# Potongan Teks
------------------------------------------------
MENAKJUBKAN betul
mengetahui kian banyak orang Mongondow (atau yang bersentuhan dengan Mongondow)
yang berpengetahuan tinggi. Malam ini (Minggu, 3 januari 2013) saya mendapatkan
forward tulisan Sumardi Arahbani yang
diunggah di grup Pinotaba: Dari Perang Aceh hingga Katamsi Ginano:
Catatan Atas Polemik Provinsi Totabuan.
Dari penelusuran yang saya lakukan, Sumardi Arahbani pernah
mengakui mengantongi Kartu Tanda Penduduk (KTP) Bolaang Mongondow Selatan
(Bolsel), sebagaimana yang dipublikasi Radar
Manado, Rabu (23 November 2011). Selebihnya, hanya ada tautan-tautan ke facebook, yang sayang sekali tak dapat
saya kunjungi. Hingga tulisan ini dibuat, saya tidak punya account facebook.
Sekali pun begitu, ada sepotong informasi, bahwa Sumardi
Arahbani pernah menempuh pendidikan environmental
science di Universitas Diponegoro (Undip) Semarang. Potongan lain yang
sangat sedikit memberi gambaran adalah minatnya terhadap penelitian environmental science dan environmental history.
Latar belakangnya yang belajar ilmu lingkungan tidak membuat
saya menyepelekan pengetahuan sejarah Sumardi Arahbani. Toh saya pernah mencicipi teknik sipil, kemudian ilmu politik,
tetapi belakangan lebih dianggap (sebagai anggapan, tentu suka-suka yang menganggap)
memahami dengan baik corporate social
responsibility (CSR) yang justru di bawah disiplin ilmu ekonomi.
------------------------------------------------
Entri data yang terkumpul
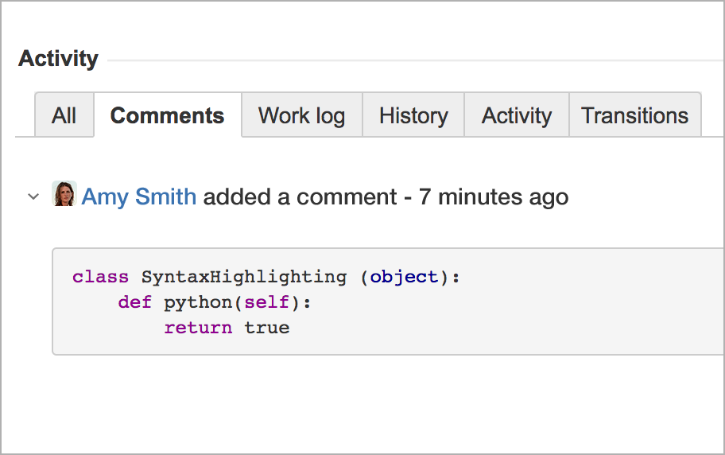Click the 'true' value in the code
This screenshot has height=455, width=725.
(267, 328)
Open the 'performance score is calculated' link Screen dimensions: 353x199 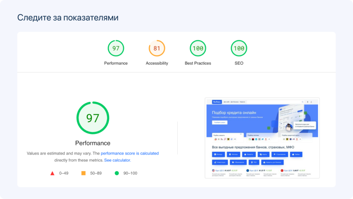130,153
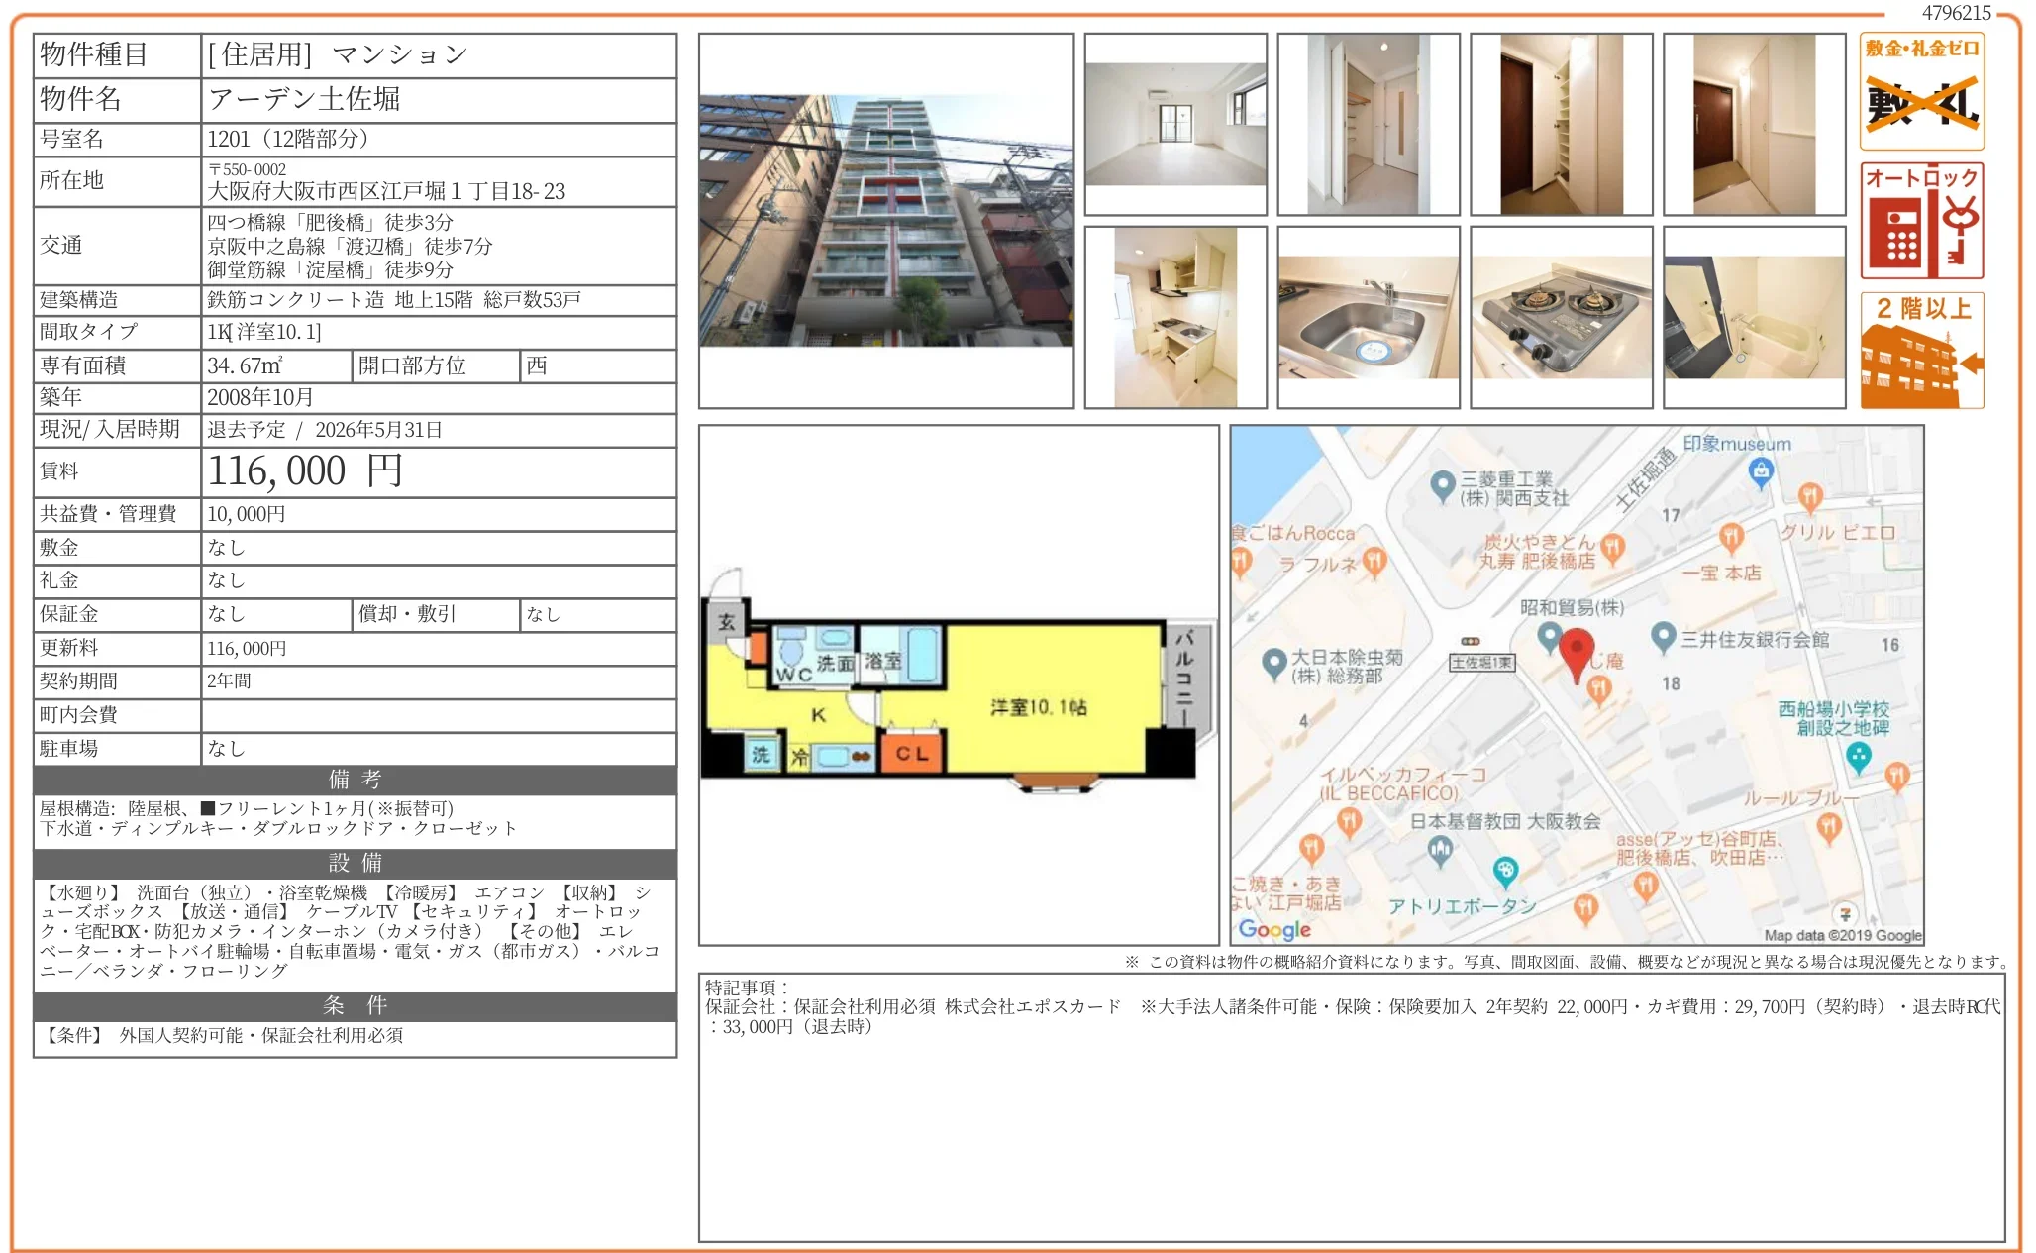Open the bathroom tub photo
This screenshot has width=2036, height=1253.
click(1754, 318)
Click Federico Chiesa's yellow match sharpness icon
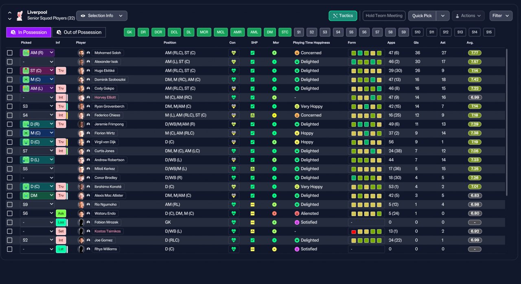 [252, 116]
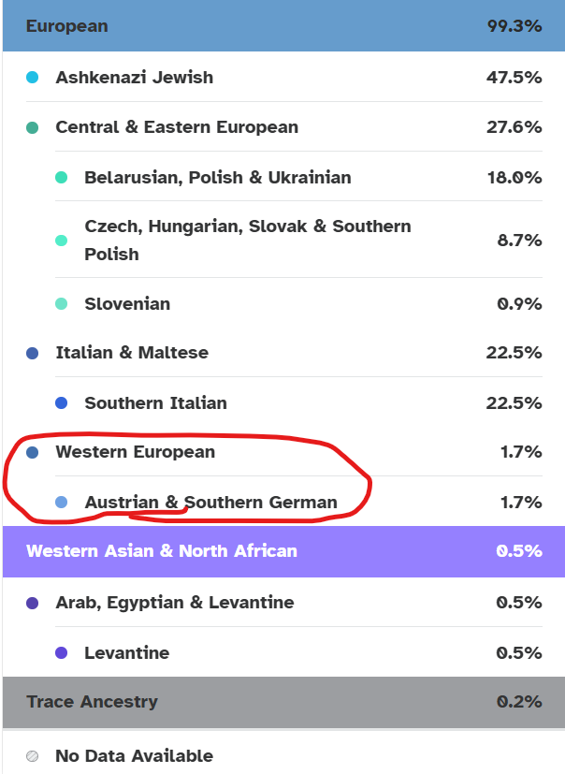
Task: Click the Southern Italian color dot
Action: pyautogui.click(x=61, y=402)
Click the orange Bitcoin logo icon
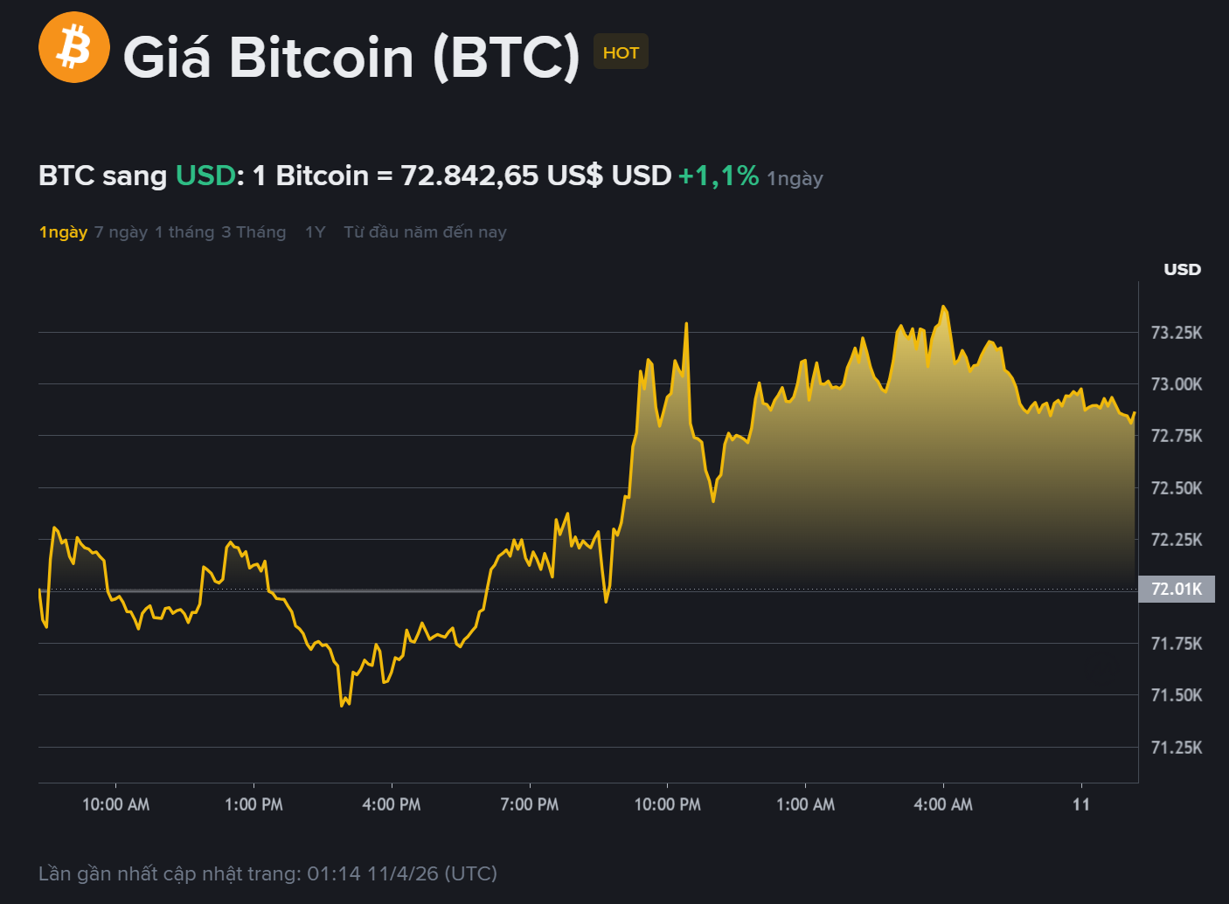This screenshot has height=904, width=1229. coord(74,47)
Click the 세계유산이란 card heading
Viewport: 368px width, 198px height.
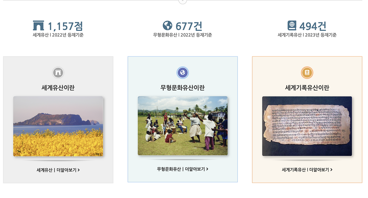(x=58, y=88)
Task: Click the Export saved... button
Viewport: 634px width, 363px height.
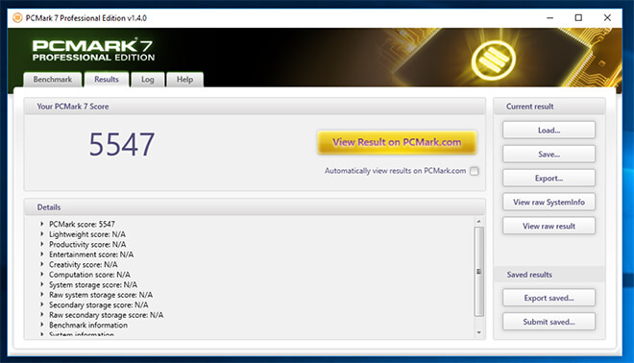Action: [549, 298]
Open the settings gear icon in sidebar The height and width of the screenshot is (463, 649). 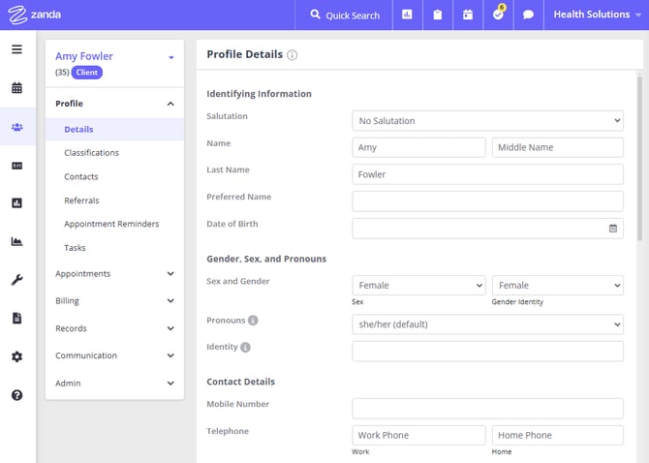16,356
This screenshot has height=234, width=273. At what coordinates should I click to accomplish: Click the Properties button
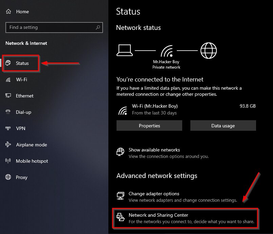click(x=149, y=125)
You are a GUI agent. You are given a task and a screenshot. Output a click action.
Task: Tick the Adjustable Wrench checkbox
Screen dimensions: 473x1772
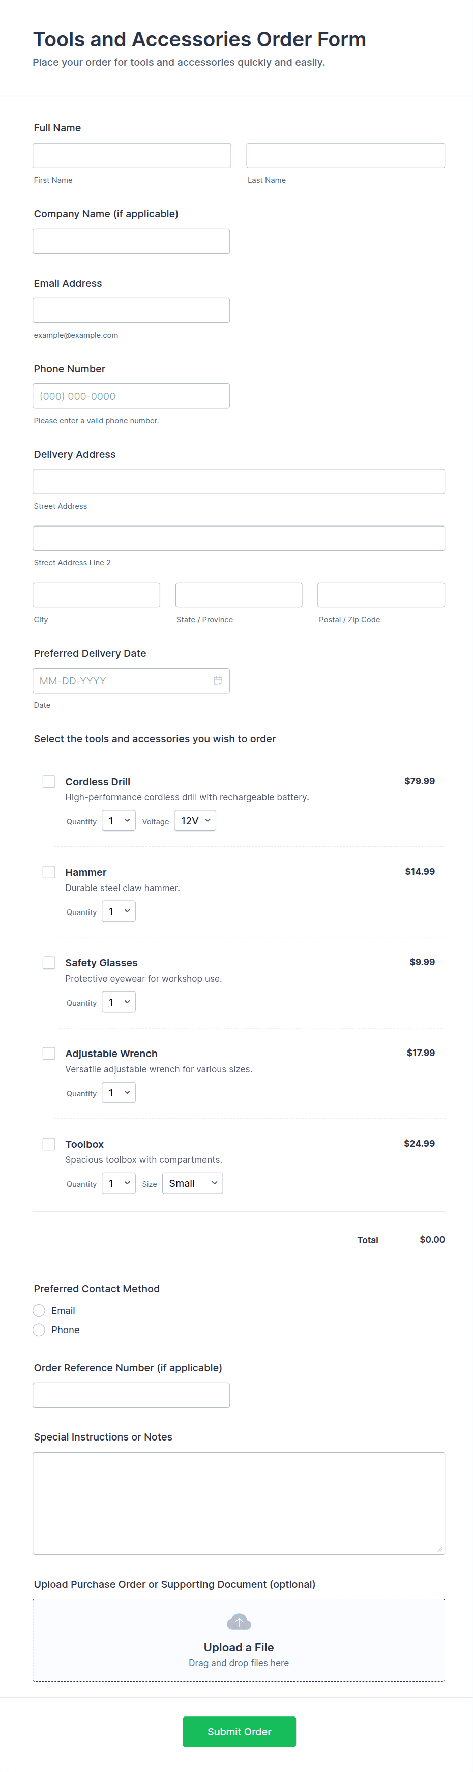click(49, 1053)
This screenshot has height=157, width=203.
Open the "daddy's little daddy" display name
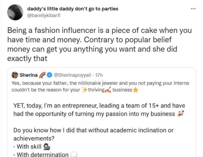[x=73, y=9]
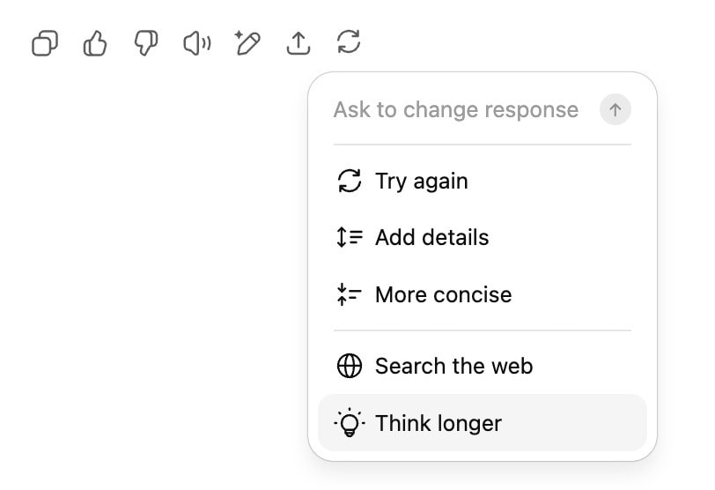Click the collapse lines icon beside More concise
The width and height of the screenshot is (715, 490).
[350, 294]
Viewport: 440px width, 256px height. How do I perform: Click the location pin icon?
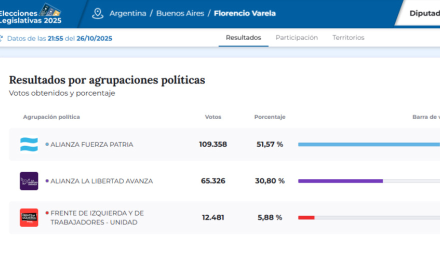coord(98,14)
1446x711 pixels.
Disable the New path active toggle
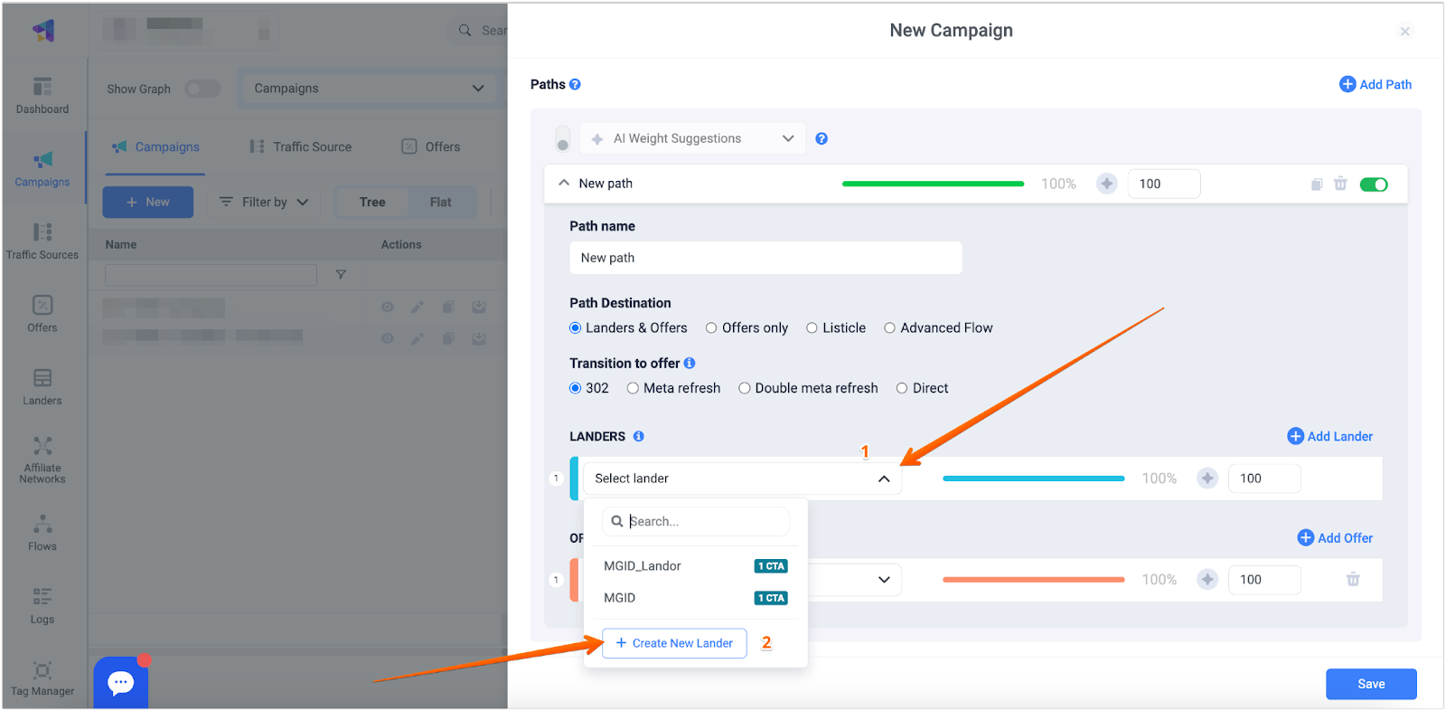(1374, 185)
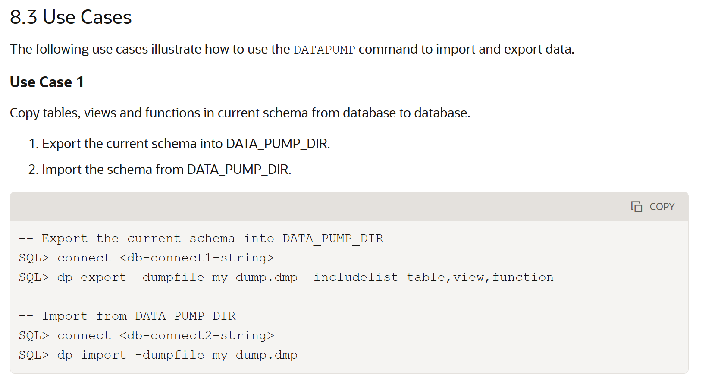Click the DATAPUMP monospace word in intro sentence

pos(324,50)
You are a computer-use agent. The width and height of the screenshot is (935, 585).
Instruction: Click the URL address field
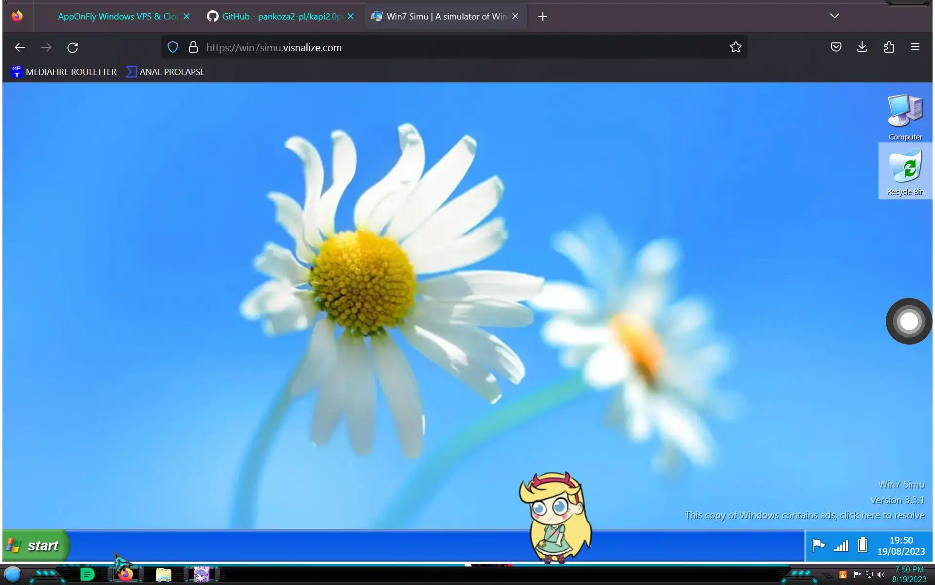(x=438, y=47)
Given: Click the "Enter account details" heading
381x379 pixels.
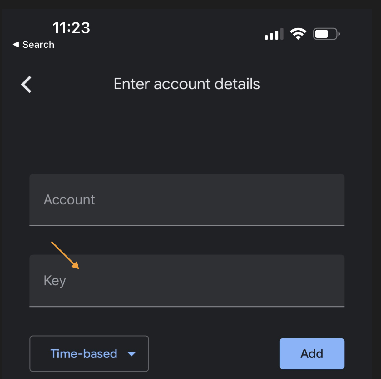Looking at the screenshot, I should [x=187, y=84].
------------------------------------------------
# Petunjuk Tugas
(1) Jawablah pertanyaan berikut berdasarkan teks:
(a) Di grup apa tulisan Sumardi Arahbani diunggah?
(b) KTP daerah mana yang diakui dikantongi Sumardi Arahbani?
(c) Di universitas mana Sumardi Arahbani pernah menempuh pendidikan environmental science?
(2) Tuliskan kembali bagian teks mulai dari "Sekali pun begitu, ada" sampai ke "dan environmental history.", dan ganti "Universitas Diponegoro" dengan "Universitas Gadjah Mada".

# Jawaban
(1)
(a) Grup Pinotaba.
(b) Bolaang Mongondow Selatan (Bolsel).
(c) Universitas Diponegoro (Undip) Semarang.

(2)
Sekali pun begitu, ada sepotong informasi, bahwa Sumardi
Arahbani pernah menempuh pendidikan environmental
science di Universitas Gadjah Mada (Undip) Semarang. Potongan lain yang
sangat sedikit memberi gambaran adalah minatnya terhadap penelitian environmental science dan environmental history.